- Born: 1 September 1889 Taberwiese, East Prussia, German Empire (now Taborzec, Poland)
- Died: 1965 (aged 76)
- Education: Ludwig-Maximilians-Universität München (M.D.)
- Spouse: Konrad Hurler
- Scientific career
- Fields: Pediatrics
- Workplaces: Hauner Children's Hospital

= Gertrud Hurler =

German pediatrician

Gertrud Hurler, née Zach (1 September 1889 – 1965), was a German pediatrician who wrote up a disease that came to be known as Hurler syndrome and a lesser version which is known as Hurler–Scheie syndrome.

==Life==
Gertrud Hurler was born in Taberwiese, East Prussia, German Empire (now Taborzec, Poland) on 1 September 1889. She was educated in Königsberg, East Prussia (now Kaliningrad, Russia), before getting her M.D. degree at the Ludwig-Maximilians-Universität München.
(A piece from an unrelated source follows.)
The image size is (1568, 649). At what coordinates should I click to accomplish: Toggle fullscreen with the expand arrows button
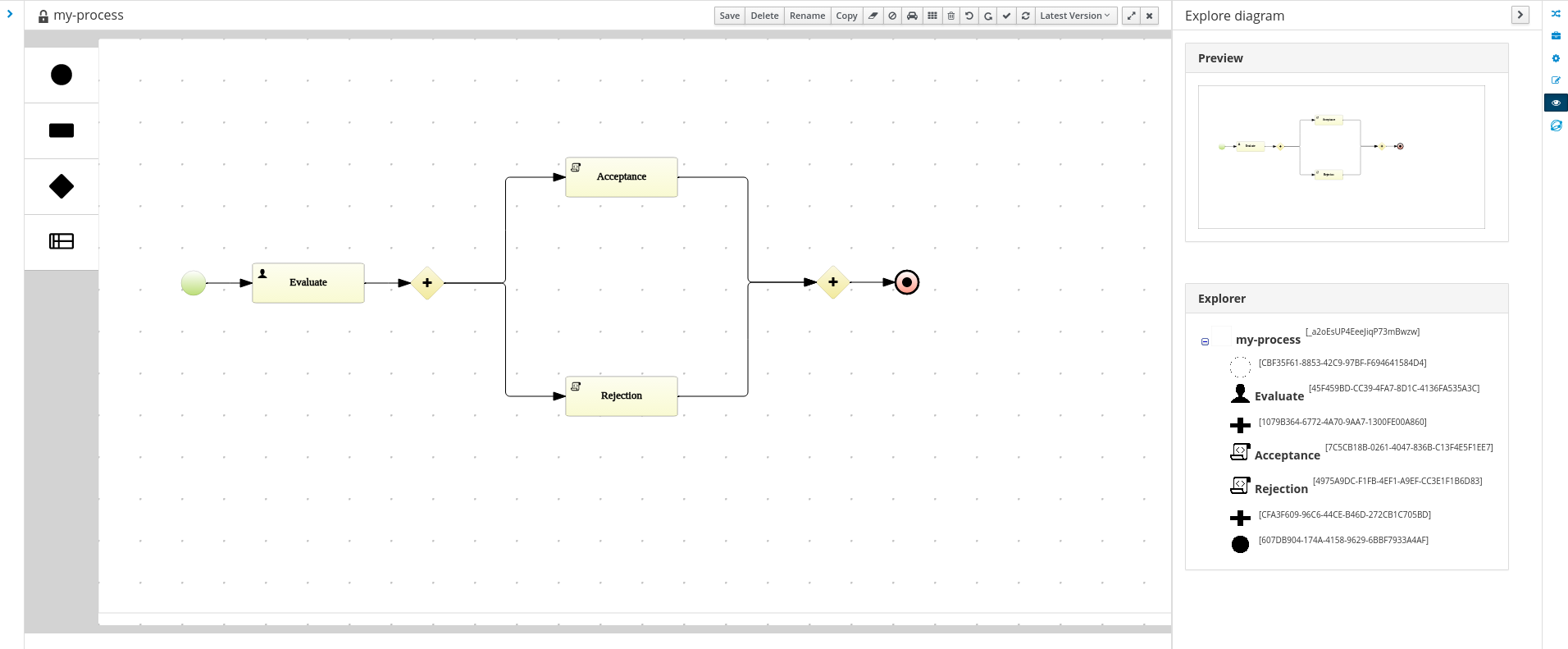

She married Konrad Hurler, a veterinary surgeon, in 1914, and they had a daughter and a son together. Her example inspired her husband to get his own medical certificate. During her post-graduate training in pediatrics at Hauner Children's Hospital, she observed two infants that displayed symptoms of corneal clouding, dwarfing skeletal dysplasia, spinal misalignment, and mental retardation. Previously known as gargoylism or lipochondrodystrophy, the disease was named after her, despite the initial report being given by her chief, Professor von Pfaundler, to the Munich Pediatric Society. Hurler wrote up the case in Über einen Typ multipler Abartungen, vorwiegend am Skelettsystem that was published in the Zournal Kinderheilk in 1919. That same year she started a private practice as a pediatrician in Neuhausen that lasted until her death in 1965.